- Written problem
Could you write out everything in the listing below from the line containing "Select the Philosophy technology card" down to the line containing "point(718,126)", keeping the requests as they are but multiplying each coordinate in the answers by 1.85? Round the results to whole numbers, with halves rounded up.

- Record extracts
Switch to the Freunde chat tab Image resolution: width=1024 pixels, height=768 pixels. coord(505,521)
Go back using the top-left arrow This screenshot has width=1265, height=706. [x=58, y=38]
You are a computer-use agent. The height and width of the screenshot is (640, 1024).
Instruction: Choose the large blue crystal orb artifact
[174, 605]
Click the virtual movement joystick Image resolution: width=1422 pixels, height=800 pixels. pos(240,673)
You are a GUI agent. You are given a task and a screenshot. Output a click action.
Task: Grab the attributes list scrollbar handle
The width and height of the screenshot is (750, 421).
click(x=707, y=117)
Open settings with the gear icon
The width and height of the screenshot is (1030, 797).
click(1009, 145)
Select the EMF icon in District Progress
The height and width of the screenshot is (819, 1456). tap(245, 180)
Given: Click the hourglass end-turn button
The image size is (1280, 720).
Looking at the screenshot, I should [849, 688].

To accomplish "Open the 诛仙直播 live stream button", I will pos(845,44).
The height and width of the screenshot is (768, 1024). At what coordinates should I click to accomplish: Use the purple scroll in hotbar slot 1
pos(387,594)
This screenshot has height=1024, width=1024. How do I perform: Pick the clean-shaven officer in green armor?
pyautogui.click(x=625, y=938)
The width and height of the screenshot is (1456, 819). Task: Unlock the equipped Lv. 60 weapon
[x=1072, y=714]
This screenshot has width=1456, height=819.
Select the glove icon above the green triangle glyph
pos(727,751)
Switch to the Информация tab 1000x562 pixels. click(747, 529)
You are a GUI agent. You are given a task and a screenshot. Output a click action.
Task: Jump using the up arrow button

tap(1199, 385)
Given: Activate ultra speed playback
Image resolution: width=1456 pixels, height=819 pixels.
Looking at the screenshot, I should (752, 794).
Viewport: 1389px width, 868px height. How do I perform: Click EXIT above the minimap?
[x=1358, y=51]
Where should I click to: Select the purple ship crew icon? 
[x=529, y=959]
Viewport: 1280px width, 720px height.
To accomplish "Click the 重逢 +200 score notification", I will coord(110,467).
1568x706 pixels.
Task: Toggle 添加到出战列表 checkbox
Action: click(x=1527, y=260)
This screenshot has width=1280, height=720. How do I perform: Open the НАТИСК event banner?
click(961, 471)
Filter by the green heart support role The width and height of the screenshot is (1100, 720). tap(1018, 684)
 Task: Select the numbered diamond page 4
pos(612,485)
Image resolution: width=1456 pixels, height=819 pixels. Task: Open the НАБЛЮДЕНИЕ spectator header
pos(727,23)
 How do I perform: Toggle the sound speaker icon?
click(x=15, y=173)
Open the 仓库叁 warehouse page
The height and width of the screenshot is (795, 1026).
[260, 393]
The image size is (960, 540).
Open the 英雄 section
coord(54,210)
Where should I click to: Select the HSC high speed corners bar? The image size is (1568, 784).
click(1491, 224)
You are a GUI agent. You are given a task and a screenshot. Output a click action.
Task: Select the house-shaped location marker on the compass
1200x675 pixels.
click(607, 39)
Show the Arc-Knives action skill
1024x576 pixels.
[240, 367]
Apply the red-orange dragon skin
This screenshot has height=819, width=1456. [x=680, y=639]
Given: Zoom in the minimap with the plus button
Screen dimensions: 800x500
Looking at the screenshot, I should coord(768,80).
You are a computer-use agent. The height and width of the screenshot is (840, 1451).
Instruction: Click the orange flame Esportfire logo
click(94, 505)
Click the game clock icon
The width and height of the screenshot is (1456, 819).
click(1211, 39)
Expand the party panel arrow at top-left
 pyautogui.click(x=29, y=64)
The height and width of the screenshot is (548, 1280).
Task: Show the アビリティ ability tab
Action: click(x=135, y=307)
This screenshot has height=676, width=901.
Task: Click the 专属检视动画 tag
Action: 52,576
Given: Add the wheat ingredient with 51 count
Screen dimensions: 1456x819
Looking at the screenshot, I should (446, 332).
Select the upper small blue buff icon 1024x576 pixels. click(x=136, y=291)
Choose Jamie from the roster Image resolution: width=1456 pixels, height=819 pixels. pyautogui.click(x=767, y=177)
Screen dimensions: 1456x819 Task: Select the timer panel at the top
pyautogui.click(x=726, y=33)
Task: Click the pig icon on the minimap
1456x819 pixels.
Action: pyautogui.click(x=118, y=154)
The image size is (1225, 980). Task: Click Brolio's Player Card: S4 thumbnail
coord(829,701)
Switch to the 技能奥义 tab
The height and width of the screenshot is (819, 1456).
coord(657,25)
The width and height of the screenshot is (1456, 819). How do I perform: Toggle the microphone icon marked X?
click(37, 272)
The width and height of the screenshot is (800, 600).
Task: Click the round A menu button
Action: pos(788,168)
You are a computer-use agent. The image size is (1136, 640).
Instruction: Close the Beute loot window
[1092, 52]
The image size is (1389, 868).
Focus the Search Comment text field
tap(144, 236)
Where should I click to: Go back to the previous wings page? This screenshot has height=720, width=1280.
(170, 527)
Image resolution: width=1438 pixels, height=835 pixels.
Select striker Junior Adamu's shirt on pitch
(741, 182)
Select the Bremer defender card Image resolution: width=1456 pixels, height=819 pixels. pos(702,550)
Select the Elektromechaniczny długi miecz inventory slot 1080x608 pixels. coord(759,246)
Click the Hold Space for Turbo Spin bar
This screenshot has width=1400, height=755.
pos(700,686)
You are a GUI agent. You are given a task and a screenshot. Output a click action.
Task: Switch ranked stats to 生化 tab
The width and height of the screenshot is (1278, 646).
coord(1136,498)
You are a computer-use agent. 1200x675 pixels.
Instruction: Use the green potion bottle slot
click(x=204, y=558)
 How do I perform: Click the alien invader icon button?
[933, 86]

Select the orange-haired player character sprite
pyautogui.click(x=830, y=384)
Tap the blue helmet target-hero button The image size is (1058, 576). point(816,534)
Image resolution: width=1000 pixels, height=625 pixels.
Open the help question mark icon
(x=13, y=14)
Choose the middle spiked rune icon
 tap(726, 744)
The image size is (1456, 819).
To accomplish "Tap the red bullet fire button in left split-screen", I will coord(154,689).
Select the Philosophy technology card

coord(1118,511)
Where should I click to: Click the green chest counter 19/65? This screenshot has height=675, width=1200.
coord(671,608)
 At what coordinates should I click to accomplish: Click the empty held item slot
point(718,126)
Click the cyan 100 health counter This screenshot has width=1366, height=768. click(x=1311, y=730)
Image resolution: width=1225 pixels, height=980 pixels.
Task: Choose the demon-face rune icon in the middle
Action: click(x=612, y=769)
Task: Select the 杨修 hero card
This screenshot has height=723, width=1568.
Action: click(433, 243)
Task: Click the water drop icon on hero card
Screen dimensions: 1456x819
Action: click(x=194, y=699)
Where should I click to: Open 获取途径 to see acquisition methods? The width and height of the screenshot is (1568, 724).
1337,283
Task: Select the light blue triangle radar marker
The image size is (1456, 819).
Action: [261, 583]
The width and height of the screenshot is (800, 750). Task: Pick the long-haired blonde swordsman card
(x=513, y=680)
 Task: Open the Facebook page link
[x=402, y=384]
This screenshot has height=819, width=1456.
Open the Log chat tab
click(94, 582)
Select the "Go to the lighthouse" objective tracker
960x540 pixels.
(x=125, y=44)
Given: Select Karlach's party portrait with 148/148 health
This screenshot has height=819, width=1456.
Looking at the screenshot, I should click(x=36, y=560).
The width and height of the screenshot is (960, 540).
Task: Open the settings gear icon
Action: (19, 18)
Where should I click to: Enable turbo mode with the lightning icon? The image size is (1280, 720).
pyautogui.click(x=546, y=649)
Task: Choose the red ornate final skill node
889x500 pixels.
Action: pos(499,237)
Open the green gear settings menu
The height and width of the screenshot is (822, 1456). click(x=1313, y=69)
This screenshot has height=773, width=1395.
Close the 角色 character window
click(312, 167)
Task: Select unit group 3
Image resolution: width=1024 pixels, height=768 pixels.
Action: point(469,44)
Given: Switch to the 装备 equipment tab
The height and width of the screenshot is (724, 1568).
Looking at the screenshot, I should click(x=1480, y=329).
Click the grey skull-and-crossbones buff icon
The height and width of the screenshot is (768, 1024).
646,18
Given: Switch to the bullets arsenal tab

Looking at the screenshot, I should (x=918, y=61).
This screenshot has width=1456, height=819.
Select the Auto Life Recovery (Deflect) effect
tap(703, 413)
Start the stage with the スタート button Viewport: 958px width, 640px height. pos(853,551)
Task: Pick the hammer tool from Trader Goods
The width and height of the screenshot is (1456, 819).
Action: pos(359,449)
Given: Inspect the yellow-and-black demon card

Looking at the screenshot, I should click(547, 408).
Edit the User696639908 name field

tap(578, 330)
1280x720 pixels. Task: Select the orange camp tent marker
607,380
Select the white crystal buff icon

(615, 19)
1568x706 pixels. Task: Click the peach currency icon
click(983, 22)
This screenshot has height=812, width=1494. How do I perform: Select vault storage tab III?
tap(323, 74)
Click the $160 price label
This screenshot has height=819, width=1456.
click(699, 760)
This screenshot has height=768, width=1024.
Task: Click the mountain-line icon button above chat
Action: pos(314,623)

- In response
Select the Philosophy technology card

coord(2068,945)
Where should I click to: Click the green chest counter 19/65? This screenshot has height=675, width=1200.
coord(1241,1125)
 At what coordinates should I click to accomplish: Click the empty held item slot
point(1328,233)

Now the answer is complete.